Oggi che a Mosca regna l’anti-Gorbaciov, alcuni immaginano che possa comporsi un blocco ancora più vasto e antagonista rispetto all’Occidente liberal-democratico.

Blocco eurasiatico alla prova

Proprio il 2022, con la guerra di Ucraina, avrebbe potuto essere l’anno di prova perfetto dell’esistenza di una coalizione euroasiatica, formata da Russia, Cina, India, Iran, che secondo alcuni entusiasti avrebbe potuto estendersi agli altri due Paesi del BRICS (Brasile e Sud Africa): il futuro polo egemone mondiale lungo l’asse Mosca-Pechino.

Nel momento in cui all’Onu si è trattato di votare la mozione di condanna dell’invasione russa dell’Ucraina, in effetti, Cina e Iran, la stessa India e il Sudafrica, si sono astenuti – una posizione che è apparsa come una sorta di “silenzio assenso” alla campagna militare di Putin – mentre il Brasile condannava l’invasione, ma nello stesso tempo trovava modo di esprimere con Bolsonaro la sua stretta neutralità: “né con i carri armati russi, né con Kiev”.

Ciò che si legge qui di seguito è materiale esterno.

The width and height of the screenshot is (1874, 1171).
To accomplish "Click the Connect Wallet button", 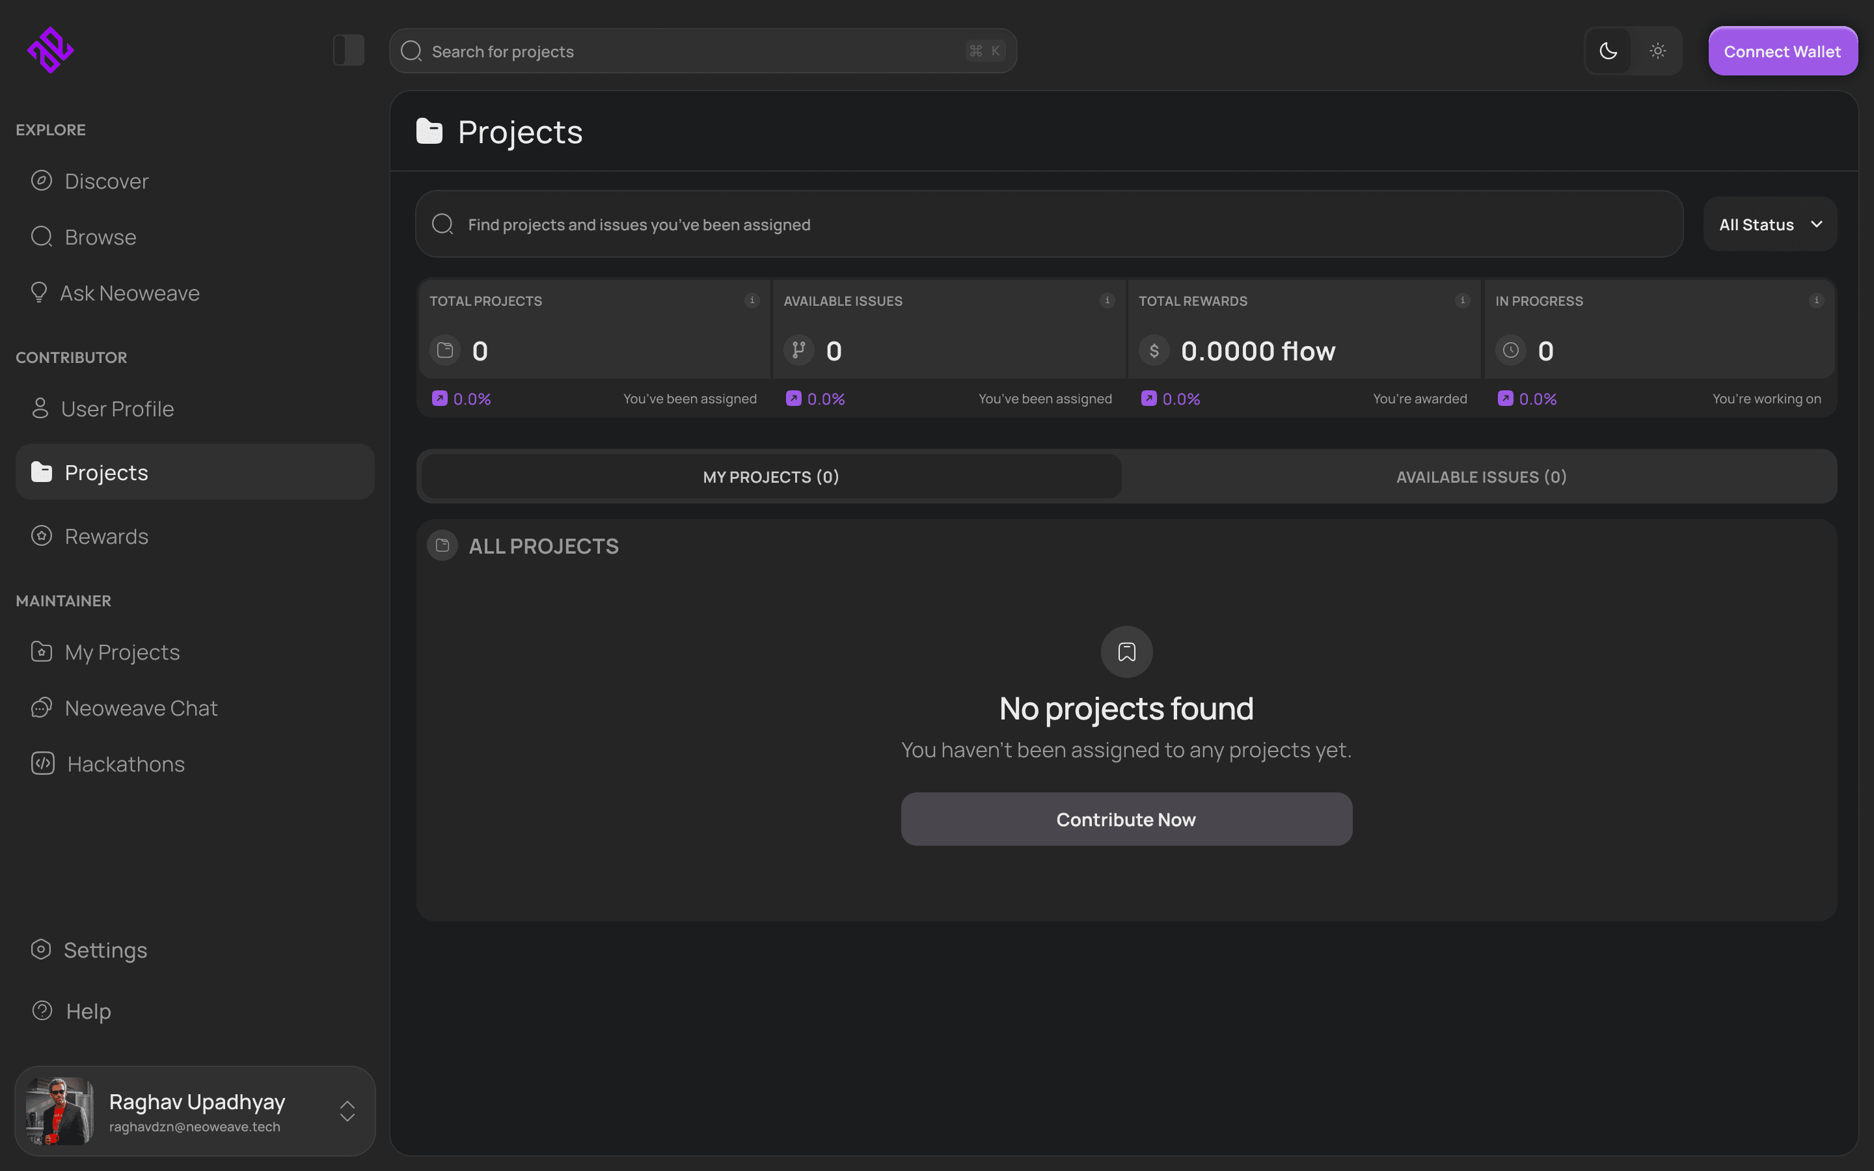I will [1782, 51].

Ma dopo questo voto, apparso come un trionfo diplomatico di Putin, come sono andate realmente le cose? Gli attori che non hanno condannato l’invasione hanno poi sostenuto attivamente la causa del Cremlino? Decisamente no.

L’abbraccio della Cina

Partiamo dalla Cina: il governo della Repubblica Popolare non ha aderito alle sanzioni contro la Russia e continua a comprare petrolio più di prima, ma chiede e ottiene uno sconto del 35 per cento.

Vengono in mente strani paragoni con le vicende della vita quotidiana: se un amico nel momento del bisogno pretendesse di sostenerti acquistando però la tua merce con uno sconto di oltre il 30 per cento, somiglierebbe molto all’usuraio che ti offre un bel prestito, ma con un forte tasso di interesse.

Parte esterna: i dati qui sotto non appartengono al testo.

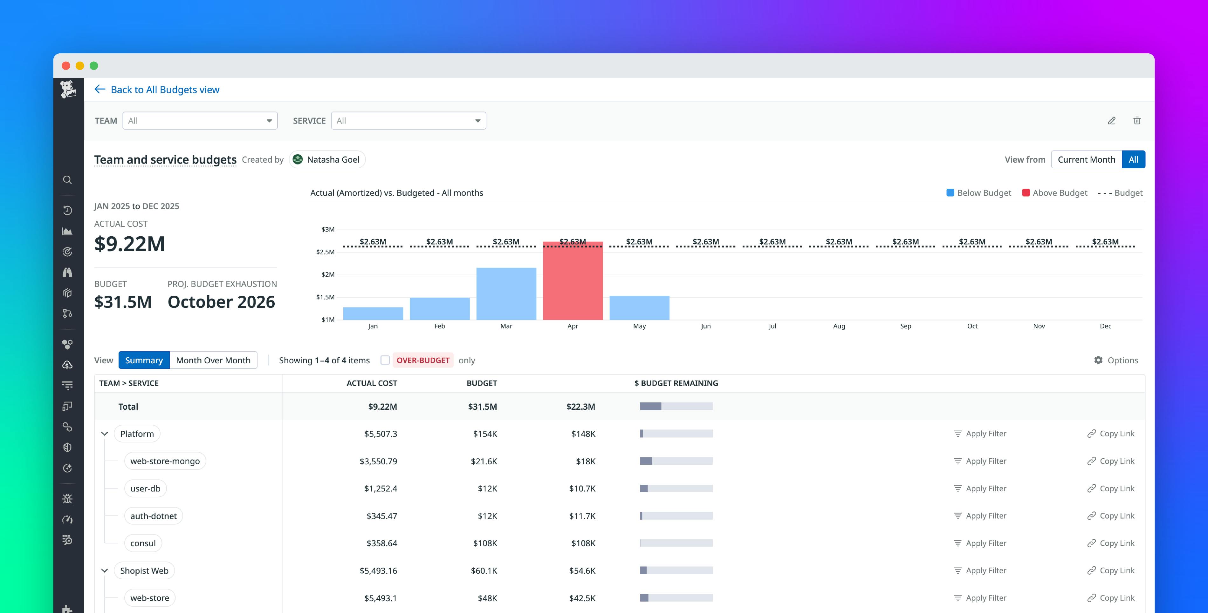Click the Total budget remaining progress bar
Image resolution: width=1208 pixels, height=613 pixels.
[676, 406]
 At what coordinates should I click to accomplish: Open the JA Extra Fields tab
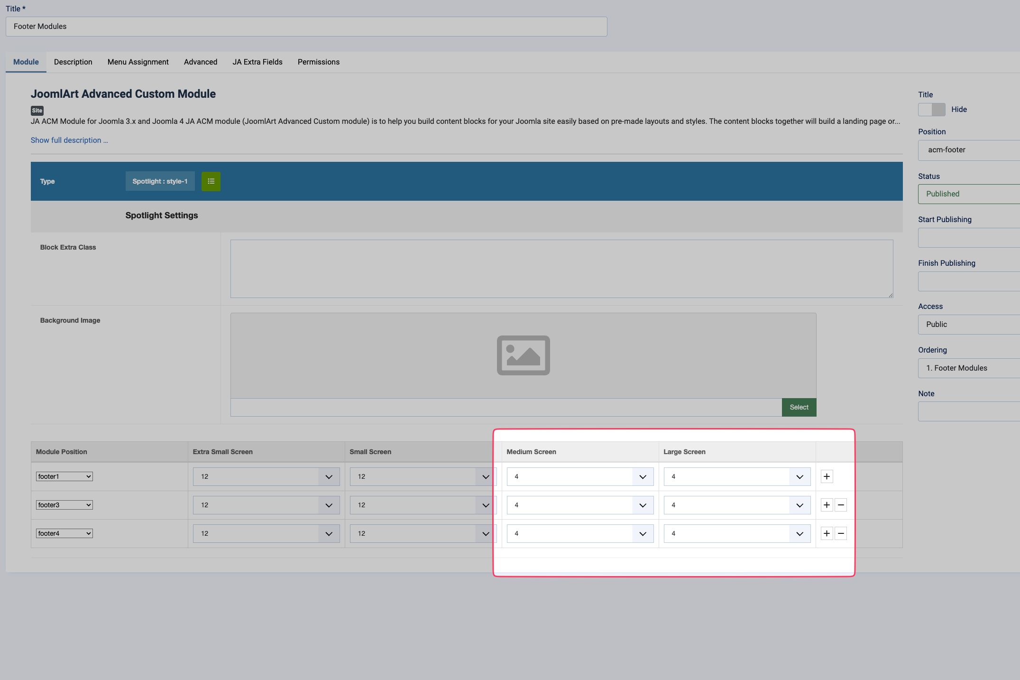point(257,62)
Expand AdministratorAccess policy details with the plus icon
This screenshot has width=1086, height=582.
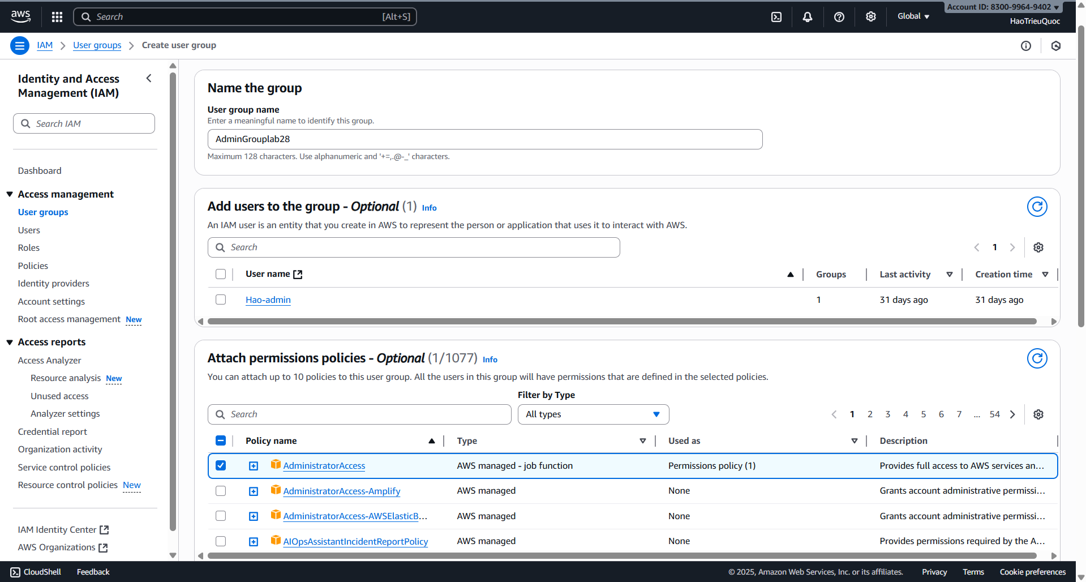click(x=253, y=465)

Per capire quanto la Russia ci perda occorre guardare le quotazioni attuali del greggio (nel momento in cui scriviamo: 92 dollari), sottrarre la fetta di mercato occidentale che la Russia perde, togliere ancora il 35 per cento: a quel punto si arriva facilmente a quella soglia di 50 dollari sotto la quale per i russi praticamente non conviene esportare petrolio. Peraltro la domanda asiatica di petrolio bilancia solo parzialmente la perdita del mercato occidentale.

Per quanto riguarda il gas, invece, la situazione appare compromessa in partenza: la Russia non ha oggi le infrastrutture per stornare sull’Asia la sua erogazione di gas, per questo ora lo sta bruciando nei suoi impianti… Mancano completamente i gasdotti e ci vorrebbe un quinquennio a partire da oggi per costruirli.

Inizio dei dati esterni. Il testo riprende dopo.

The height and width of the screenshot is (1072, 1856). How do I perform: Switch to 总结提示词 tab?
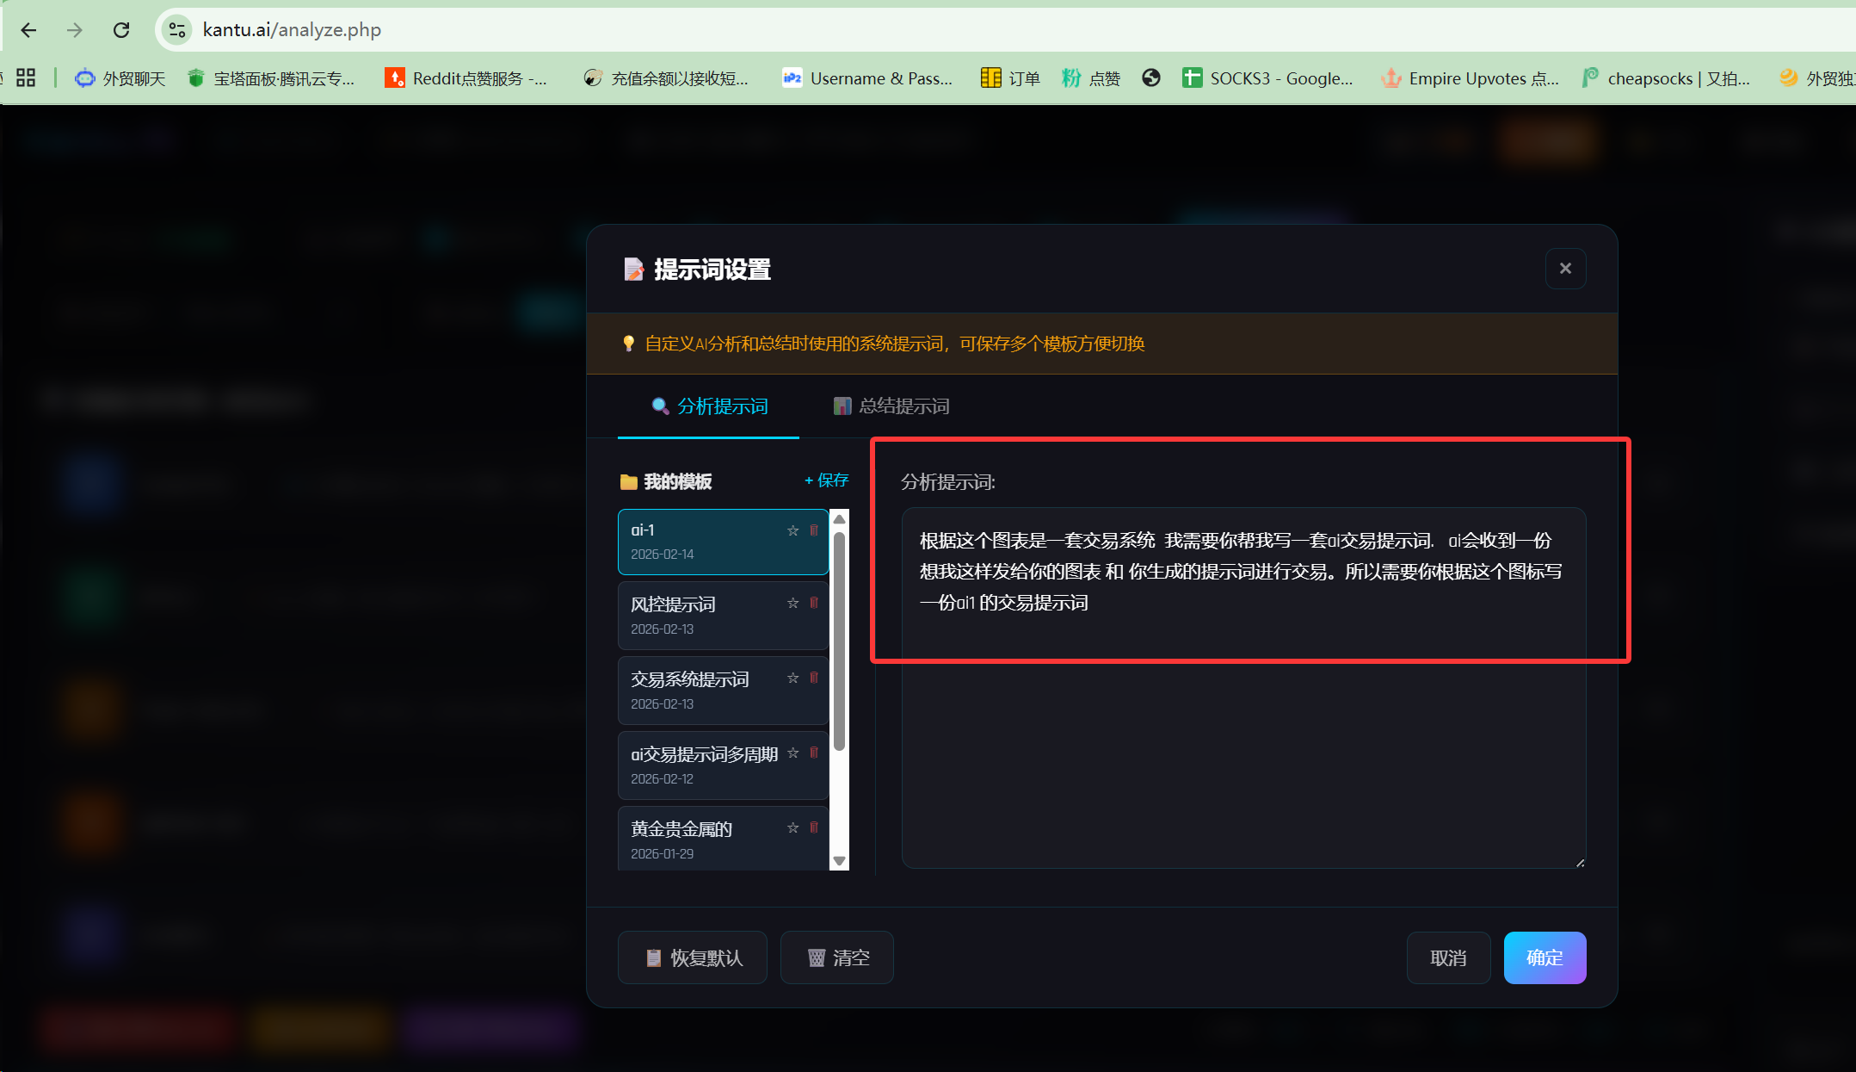coord(891,406)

Peraltro, al di là dell’ottimo affare con il petrolio russo ribassato, Pechino si comporta esattamente come gli occidentali dando ordine a tutte le sue compagnie di ritirarsi dalla Russia e chiudere gli stabilimenti.

Da ciò consegue una pesante crisi occupazionale in Russia: l’industria automobilistica è andata in crisi e – cosa ancora più rilevante – sono andate in crisi le fabbriche militari, tipo quelle che producevano droni.

La Grande Russia dipendeva completamente dall’estero per la sua costruzione di droni, venendo meno la Cina è costretta a rifornirsi dall’Iran che le passa droni un po’ “vintage”, con qualche problemino tecnico di funzionamento a quanto pare.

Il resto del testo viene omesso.